834803 + 0 in total (QC-passed reads + QC-failed reads)
0 + 0 secondary
98163 + 0 supplementary
0 + 0 duplicates
834489 + 0 mapped (99.96% : N/A)
736640 + 0 paired in sequencing
368320 + 0 read1
368320 + 0 read2
639544 + 0 properly paired (86.82% : N/A)
736072 + 0 with itself and mate mapped
254 + 0 singletons (0.03% : N/A)
0 + 0 with mate mapped to a different chr
0 + 0 with mate mapped to a different chr (mapQ>=5)


## Using HISAT2

In [30]:
cat hisat2.sbatch

#!/bin/bash
#SBATCH --nodes=1
#SBATCH --ntasks-per-node=1
#SBATCH --cpus-per-task=4
#SBATCH --time=0:30:00
#SBATCH --mem=16GB
#SBATCH --job-name=HISAT2
#SBATCH --mail-type=END
#SBATCH --account=class
#SBATCH --mail-user=ycc520@nyu.edu
#SBATCH --output=slurm_%j.out
module purge
module load hisat2/2.2.1
module load samtools/intel/1.11

# Index the reference genome for HISAT2

## Prepare gene model information
hisat2_extract_splice_sites.py chr17.gtf > genome.ss
hisat2_extract_exons.py chr17.gtf > genome.exon

## Index the genome
hisat2-build -p 4 chr17.fa hisat2_genome

mkdir result/hisat2
# Align
hisat2 -x hisat2_genome \
       -1 read_1.fastq \
       -2 read_2.fastq \
       -S result/hisat2/aligned_hisat2.sam

cd result/hisat2
# Convert to BAM
samtools view -S -b aligned_hisat2.sam > aligned_hisat2.bam
# Sort by coordinate
samtools sort aligned_hisat2.sam -o aligned_hisat2_sorted.bam
# Index the BAM
samtools index aligned_hisat2_sorted.bam


In [31]:
sbatch hisat2.sbatch

Submitted batch job 4166336


In [32]:
samtools flagstat result/hisat2/aligned_hisat2_sorted.bam

748101 + 0 in total (QC-passed reads + QC-failed reads)
11461 + 0 secondary
0 + 0 supplementary
0 + 0 duplicates
729548 + 0 mapped (97.52% : N/A)
736640 + 0 paired in sequencing
368320 + 0 read1
368320 + 0 read2
709488 + 0 properly paired (96.31% : N/A)
712002 + 0 with itself and mate mapped
6085 + 0 singletons (0.83% : N/A)
0 + 0 with mate mapped to a different chr
0 + 0 with mate mapped to a different chr (mapQ>=5)

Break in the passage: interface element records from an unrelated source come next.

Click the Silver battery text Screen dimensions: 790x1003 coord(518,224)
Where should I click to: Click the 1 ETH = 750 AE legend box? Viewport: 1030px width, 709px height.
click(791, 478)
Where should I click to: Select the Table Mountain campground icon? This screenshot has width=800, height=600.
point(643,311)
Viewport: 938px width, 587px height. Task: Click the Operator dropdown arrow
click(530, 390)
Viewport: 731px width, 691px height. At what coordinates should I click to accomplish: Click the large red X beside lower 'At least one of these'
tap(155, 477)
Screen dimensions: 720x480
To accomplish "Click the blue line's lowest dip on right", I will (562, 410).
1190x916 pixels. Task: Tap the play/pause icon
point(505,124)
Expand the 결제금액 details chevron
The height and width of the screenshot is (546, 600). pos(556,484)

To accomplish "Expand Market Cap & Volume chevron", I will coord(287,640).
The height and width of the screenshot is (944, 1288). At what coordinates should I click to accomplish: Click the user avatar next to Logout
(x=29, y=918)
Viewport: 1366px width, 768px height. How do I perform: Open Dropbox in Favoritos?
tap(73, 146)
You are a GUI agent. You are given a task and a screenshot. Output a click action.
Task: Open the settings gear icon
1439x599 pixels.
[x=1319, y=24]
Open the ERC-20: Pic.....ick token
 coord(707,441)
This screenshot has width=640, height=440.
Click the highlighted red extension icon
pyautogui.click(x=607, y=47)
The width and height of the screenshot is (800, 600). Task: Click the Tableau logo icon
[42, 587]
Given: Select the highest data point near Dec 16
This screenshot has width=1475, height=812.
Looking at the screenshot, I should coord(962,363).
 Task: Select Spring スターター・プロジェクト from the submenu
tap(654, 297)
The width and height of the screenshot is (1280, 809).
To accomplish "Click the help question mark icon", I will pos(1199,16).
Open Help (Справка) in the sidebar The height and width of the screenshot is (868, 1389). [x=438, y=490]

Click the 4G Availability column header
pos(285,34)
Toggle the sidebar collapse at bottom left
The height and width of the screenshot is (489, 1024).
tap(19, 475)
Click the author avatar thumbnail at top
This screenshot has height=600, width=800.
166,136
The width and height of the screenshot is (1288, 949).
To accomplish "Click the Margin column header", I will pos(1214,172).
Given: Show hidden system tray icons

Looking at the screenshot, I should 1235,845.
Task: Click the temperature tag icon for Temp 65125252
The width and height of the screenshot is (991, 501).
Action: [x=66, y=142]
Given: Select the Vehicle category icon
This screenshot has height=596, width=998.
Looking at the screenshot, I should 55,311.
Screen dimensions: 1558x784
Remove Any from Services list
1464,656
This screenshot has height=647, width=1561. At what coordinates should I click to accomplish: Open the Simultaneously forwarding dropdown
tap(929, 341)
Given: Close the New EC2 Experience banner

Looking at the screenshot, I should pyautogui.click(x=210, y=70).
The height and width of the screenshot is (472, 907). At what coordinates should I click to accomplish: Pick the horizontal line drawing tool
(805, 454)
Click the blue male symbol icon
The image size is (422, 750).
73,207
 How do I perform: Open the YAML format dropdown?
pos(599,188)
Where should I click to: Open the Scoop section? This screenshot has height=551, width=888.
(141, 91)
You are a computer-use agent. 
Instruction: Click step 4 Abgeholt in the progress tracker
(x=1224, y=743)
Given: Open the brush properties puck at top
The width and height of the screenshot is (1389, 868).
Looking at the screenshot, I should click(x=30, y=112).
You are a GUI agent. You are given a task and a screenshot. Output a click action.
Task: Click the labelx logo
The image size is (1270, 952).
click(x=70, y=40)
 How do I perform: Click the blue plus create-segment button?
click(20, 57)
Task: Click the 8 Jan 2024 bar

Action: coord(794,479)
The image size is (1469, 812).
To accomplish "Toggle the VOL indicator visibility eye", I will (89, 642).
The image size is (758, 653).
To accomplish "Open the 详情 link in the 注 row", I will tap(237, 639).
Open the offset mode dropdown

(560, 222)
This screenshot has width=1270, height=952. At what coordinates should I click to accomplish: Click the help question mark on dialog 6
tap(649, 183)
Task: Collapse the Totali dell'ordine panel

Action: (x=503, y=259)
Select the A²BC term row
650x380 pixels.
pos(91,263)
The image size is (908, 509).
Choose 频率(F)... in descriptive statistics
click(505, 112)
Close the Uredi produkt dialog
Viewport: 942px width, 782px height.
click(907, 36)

## Q3: Briefly describe the differences between the alignment results, and select an alignment tool to use if you were the author of this study. Justify your pick. (15%)

Considering the sample is RNA-Seq, splicing-unaware aligners like BWA-MEM or Bowtie2 are not suitable for the job because they are not able to deal with splicing junctions. Note that the ratio of mapped reads does not always reflect the ability of an aligner to deal with RNA splicing.

Modern aligners are often versatile and will tolerate suboptimal alignments. For example, BWA-MEM will try to find if a read maps to two distinct region of the genome and report it to be multiply mapped.

On the other hand, HISAT2 and STAR are both suitable for the job and both popular in the field. While the popularity of a tool does not warrant its quality, the larger user base does provide a better chance for an issue to be spotted. It will be also easier to find tutorials and trouble-shooting discussions for popular tools.

While HISAT2 and STAR are both suitable, since we are not doing SNP analyis, which only HISAT2 is designed to deal with, I will go with the one that maps more reads.

To examine if HISAT2 is correctly omitting reads while STAR might be mapping those wrongly, it will be nice to export unmapped reads with `samtools view -f 4` from HISAT2 alignment results to see what is being omitted by HISAT2 but STAR.